VanillaJS is still the most enduring option to learn, but if you're wondering about frameworks there's little doubt that React is ruling the roost; with Vue nipping at its heels (surveys back this up). You should at least learn some basic React-as-in-just-React-that-renders-views, even if only to decide if you want to be using it.
One thing I'd say from the way you phrased the question - be really clear about what each piece is doing for you. A lot of JS tooling confusion and fatigue happens because people aren't sure what is meant to be doing what.
So you have:
- Task runners (grunt, gulp, make) - they just automate commands. Any of them will do. I still have a Grunt project running at work, it's not like it suddenly ceases to exist because something else came out ;)
- Package managers (npm, bower, yarn) - they retrieve code for you. That's really all they do. They go to a git reference and pull the code down. I swear people seem to think they have magical powers and they're just abstracted source control.
- JavaScript bunders (webpack, browserify) - specialised bundle concatenation tool for JS apps. Their fans will argue this point, but I don't think they should be used for anything else.

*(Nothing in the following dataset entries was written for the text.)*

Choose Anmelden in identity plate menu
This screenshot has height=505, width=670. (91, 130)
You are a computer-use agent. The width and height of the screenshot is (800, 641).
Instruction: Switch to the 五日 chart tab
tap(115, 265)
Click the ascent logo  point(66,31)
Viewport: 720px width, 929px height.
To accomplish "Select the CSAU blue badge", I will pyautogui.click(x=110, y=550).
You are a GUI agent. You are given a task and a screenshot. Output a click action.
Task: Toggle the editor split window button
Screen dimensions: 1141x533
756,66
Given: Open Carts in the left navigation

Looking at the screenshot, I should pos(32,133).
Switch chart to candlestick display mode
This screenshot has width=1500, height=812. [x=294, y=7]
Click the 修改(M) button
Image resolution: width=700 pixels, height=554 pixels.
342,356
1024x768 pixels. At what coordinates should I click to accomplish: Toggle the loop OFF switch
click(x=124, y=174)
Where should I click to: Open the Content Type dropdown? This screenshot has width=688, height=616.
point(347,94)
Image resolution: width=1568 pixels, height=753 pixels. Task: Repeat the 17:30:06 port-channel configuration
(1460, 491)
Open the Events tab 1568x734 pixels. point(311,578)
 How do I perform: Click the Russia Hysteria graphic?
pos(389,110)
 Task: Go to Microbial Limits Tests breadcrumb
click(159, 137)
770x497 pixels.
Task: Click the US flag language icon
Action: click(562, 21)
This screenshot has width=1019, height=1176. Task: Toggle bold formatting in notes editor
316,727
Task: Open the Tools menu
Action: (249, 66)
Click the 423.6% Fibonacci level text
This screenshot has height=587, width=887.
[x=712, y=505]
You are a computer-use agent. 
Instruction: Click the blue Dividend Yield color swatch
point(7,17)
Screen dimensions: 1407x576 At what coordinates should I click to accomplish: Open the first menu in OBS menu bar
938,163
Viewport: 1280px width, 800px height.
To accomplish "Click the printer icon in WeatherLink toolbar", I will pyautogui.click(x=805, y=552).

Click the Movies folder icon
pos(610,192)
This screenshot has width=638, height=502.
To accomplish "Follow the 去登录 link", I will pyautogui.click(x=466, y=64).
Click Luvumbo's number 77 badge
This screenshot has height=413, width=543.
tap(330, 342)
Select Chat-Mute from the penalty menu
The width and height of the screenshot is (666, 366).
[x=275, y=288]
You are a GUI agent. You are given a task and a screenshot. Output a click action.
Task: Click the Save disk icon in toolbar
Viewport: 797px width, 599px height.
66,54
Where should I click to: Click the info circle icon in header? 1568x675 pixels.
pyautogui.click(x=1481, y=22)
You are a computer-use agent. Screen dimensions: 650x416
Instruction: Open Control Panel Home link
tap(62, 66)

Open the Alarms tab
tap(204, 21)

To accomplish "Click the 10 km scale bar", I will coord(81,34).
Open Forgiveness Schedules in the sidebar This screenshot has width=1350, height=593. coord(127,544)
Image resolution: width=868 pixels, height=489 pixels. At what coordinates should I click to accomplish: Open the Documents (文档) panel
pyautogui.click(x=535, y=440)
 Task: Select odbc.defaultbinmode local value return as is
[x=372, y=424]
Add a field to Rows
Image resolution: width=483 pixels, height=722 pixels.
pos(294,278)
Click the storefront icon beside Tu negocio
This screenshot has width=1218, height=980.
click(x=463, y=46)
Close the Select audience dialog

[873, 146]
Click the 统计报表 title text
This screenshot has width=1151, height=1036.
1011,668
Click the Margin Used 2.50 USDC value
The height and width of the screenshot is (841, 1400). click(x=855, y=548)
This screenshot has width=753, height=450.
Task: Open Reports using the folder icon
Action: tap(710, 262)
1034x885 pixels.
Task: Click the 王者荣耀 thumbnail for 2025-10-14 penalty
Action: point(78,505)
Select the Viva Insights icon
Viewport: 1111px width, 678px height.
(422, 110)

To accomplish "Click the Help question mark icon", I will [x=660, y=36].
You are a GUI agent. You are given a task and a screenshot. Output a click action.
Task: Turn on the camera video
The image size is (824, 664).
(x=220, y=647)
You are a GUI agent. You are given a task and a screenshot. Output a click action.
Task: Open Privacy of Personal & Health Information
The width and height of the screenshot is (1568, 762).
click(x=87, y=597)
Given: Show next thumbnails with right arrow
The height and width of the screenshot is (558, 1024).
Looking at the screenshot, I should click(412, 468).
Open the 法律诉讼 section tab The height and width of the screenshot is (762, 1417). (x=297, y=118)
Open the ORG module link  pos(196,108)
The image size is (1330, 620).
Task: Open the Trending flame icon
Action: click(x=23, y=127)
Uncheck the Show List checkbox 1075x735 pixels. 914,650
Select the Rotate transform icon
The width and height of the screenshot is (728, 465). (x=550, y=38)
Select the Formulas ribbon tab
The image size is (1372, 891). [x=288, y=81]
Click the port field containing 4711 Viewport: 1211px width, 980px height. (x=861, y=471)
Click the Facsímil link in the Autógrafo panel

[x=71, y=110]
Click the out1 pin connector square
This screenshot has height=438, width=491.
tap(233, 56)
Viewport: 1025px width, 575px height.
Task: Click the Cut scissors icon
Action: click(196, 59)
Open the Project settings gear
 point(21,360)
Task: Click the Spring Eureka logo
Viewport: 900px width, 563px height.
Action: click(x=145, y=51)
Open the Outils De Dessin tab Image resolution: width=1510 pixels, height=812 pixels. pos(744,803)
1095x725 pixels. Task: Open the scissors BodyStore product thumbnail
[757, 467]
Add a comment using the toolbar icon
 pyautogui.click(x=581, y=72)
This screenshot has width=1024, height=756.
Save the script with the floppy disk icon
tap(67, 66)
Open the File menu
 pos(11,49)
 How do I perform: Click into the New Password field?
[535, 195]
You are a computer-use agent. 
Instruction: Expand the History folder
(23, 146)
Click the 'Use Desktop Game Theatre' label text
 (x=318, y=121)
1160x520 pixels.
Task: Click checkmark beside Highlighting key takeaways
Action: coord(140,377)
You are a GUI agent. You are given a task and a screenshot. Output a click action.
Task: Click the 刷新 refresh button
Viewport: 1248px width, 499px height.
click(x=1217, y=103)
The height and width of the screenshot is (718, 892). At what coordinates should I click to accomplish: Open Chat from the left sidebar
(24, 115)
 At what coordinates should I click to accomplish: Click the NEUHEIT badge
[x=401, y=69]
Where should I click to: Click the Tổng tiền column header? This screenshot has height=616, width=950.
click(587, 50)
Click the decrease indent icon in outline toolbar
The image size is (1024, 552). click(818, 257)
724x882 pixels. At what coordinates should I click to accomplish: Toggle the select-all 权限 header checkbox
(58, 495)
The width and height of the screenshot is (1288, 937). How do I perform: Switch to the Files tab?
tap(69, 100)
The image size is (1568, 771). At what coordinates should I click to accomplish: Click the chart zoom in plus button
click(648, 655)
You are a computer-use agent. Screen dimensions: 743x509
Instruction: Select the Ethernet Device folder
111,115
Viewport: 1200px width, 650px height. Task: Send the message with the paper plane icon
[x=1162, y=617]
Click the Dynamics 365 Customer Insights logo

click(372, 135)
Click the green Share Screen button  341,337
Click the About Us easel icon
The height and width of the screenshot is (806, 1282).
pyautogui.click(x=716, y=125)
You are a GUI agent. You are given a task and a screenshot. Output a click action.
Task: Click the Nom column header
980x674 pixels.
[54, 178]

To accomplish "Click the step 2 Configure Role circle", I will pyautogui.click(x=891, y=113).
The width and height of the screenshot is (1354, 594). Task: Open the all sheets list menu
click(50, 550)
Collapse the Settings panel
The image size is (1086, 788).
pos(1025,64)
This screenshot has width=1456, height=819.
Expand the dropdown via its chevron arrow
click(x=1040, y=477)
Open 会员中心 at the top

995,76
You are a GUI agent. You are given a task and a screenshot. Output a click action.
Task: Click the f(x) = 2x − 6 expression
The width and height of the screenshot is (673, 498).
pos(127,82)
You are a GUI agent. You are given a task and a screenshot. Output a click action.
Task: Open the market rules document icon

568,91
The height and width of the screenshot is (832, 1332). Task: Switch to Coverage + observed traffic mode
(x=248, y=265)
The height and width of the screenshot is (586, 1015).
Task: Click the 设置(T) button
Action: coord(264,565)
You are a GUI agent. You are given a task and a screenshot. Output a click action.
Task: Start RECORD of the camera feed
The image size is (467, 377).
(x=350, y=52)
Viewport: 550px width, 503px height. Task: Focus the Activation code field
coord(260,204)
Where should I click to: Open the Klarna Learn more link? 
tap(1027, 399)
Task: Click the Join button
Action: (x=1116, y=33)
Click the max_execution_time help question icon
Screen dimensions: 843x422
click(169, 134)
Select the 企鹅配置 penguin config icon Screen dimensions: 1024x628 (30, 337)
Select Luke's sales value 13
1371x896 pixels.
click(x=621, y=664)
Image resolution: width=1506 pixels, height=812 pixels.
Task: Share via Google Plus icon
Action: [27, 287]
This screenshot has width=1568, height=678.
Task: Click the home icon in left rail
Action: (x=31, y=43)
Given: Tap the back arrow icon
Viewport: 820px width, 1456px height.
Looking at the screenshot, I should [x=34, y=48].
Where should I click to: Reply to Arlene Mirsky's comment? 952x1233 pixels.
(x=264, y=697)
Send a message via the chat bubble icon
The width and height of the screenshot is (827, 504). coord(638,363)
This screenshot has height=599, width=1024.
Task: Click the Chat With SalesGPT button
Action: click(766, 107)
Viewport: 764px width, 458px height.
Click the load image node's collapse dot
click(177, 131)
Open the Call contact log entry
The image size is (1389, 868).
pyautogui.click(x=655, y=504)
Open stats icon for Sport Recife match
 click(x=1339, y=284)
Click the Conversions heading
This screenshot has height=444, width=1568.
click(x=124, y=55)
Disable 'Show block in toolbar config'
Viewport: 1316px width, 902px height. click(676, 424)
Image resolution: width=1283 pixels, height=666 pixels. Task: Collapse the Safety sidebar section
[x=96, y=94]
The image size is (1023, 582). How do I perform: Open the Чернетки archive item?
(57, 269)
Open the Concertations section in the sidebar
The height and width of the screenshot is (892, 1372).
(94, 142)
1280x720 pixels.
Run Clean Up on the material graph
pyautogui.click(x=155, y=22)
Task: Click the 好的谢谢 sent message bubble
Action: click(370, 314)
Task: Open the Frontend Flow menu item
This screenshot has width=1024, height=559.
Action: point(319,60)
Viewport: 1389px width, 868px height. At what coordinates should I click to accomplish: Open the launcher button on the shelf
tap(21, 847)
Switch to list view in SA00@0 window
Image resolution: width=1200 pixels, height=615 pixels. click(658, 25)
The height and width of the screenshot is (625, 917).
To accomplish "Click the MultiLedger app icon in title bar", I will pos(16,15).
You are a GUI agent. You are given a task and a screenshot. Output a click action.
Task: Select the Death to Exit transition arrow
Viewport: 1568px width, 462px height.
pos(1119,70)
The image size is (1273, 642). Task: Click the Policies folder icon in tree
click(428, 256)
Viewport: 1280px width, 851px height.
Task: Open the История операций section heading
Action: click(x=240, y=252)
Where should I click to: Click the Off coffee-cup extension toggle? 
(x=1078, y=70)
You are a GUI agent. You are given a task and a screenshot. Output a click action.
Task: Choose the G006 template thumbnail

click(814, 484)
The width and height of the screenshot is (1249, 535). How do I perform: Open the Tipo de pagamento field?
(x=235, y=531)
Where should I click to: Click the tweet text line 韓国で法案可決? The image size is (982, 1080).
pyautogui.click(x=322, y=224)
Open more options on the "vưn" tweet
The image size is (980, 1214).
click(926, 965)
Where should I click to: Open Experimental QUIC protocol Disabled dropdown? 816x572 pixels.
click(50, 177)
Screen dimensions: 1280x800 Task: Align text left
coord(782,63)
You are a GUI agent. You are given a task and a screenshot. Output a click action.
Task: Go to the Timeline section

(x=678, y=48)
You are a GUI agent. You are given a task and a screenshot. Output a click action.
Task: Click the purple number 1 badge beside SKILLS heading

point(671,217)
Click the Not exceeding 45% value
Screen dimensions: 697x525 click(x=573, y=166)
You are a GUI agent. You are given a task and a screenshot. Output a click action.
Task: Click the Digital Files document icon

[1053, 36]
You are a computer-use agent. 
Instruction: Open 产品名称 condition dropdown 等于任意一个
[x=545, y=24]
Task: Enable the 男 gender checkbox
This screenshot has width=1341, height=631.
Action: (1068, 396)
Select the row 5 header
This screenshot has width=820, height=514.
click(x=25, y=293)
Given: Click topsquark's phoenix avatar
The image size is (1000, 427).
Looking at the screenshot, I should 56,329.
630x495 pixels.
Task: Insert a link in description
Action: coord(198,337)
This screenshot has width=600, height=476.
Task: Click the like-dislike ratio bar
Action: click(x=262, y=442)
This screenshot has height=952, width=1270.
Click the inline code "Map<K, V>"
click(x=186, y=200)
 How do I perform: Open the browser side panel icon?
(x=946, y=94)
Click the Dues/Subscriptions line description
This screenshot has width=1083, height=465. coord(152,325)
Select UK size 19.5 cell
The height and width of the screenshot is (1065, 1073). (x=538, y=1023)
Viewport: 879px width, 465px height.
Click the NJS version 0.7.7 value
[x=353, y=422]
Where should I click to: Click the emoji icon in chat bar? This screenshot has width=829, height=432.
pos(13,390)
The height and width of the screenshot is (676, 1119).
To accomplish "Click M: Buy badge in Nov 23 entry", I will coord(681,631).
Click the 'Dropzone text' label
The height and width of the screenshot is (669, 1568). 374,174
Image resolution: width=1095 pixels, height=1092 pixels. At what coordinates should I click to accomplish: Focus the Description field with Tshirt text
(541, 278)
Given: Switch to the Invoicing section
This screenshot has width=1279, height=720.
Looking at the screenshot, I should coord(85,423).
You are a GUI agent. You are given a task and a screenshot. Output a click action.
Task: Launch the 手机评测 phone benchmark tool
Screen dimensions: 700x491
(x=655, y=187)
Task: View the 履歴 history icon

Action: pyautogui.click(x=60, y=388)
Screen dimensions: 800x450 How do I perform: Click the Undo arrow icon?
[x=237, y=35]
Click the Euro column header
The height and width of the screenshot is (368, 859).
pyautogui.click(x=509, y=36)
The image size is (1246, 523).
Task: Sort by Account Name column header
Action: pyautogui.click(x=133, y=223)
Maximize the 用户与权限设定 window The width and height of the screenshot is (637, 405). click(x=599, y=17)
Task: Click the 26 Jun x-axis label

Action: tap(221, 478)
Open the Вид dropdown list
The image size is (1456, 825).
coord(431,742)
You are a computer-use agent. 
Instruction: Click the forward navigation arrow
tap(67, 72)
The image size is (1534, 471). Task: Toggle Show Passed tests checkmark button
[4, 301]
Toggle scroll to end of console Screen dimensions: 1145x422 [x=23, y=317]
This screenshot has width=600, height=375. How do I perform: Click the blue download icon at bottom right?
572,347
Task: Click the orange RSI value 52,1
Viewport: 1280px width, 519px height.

- Pre- and post-processors, transpilers (SCSS, postcss, babel) - they take your source code and output something else. I think it's a good idea to have all your JS processed from ES6 and your CSS prefixed automatically, that lets you write modern, clean code and worry less about which precise features work just now.
- Frameworks, libraries (React, etc) - should in theory save you time and effort, while increasing quality. Actual results may vary. Follow directions and see your doctor if pain persists ;)
- Your own code - having assembled everything else you finally write some actual code ;) The though experiment everyone should do is: what's the absolute minimum amount of other stuff I can use to do this bit? Your own code should be the focus, after all!
On the plus side, you can use vanilla js through quite a few of those layers. So it's still an absolute go-to skill.
Several of these tools also do something else, usually not very well. eg. Webpack and NPM both have some capability as task runners, but it's not their core function and it shows.